**Request**.
Reproduce each of the following lines verbatim, without any alteration.
'''
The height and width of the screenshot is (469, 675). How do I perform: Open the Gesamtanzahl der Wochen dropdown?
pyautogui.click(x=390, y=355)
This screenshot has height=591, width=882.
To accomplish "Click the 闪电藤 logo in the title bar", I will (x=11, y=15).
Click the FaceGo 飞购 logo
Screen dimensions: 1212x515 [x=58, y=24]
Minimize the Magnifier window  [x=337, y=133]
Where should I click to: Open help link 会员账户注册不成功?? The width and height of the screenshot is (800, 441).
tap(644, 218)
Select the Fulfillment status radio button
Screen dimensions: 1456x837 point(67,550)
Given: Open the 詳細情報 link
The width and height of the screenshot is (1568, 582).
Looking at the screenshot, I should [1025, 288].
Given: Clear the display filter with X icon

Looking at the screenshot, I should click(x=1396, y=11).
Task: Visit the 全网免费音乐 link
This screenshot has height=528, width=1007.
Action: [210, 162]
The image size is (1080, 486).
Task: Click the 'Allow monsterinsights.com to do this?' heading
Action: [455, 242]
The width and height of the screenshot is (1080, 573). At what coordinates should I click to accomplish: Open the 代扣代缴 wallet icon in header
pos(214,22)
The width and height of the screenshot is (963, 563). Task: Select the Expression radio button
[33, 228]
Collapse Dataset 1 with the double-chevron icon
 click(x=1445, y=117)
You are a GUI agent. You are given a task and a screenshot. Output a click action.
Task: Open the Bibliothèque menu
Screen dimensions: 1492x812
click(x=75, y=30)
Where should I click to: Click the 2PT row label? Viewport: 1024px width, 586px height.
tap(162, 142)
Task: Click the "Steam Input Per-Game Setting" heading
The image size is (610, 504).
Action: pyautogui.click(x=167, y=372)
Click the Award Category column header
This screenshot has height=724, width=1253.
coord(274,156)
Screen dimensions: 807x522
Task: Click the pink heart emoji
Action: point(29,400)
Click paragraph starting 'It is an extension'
'''
**Output**.
The height and width of the screenshot is (469, 675). How do I perform: Open the Gesamtanzahl der Wochen dropdown?
pyautogui.click(x=390, y=355)
This screenshot has height=591, width=882.
To accomplish "Click the 闪电藤 logo in the title bar", I will (x=11, y=15).
Click the FaceGo 飞购 logo
Screen dimensions: 1212x515 [x=58, y=24]
Minimize the Magnifier window  [x=337, y=133]
Where should I click to: Open help link 会员账户注册不成功?? The width and height of the screenshot is (800, 441).
tap(644, 218)
Select the Fulfillment status radio button
Screen dimensions: 1456x837 point(67,550)
Given: Open the 詳細情報 link
The width and height of the screenshot is (1568, 582).
Looking at the screenshot, I should [1025, 288].
Given: Clear the display filter with X icon

Looking at the screenshot, I should click(x=1396, y=11).
Task: Visit the 全网免费音乐 link
This screenshot has height=528, width=1007.
Action: [210, 162]
The image size is (1080, 486).
Task: Click the 'Allow monsterinsights.com to do this?' heading
Action: [455, 242]
The width and height of the screenshot is (1080, 573). At what coordinates should I click to accomplish: Open the 代扣代缴 wallet icon in header
pos(214,22)
The width and height of the screenshot is (963, 563). Task: Select the Expression radio button
[33, 228]
Collapse Dataset 1 with the double-chevron icon
 click(x=1445, y=117)
You are a GUI agent. You are given a task and a screenshot. Output a click action.
Task: Open the Bibliothèque menu
Screen dimensions: 1492x812
click(x=75, y=30)
Where should I click to: Click the 2PT row label? Viewport: 1024px width, 586px height.
tap(162, 142)
Task: Click the "Steam Input Per-Game Setting" heading
The image size is (610, 504).
Action: pyautogui.click(x=167, y=372)
Click the Award Category column header
This screenshot has height=724, width=1253.
coord(274,156)
Screen dimensions: 807x522
Task: Click the pink heart emoji
Action: point(29,400)
Click paragraph starting 'It is an extension'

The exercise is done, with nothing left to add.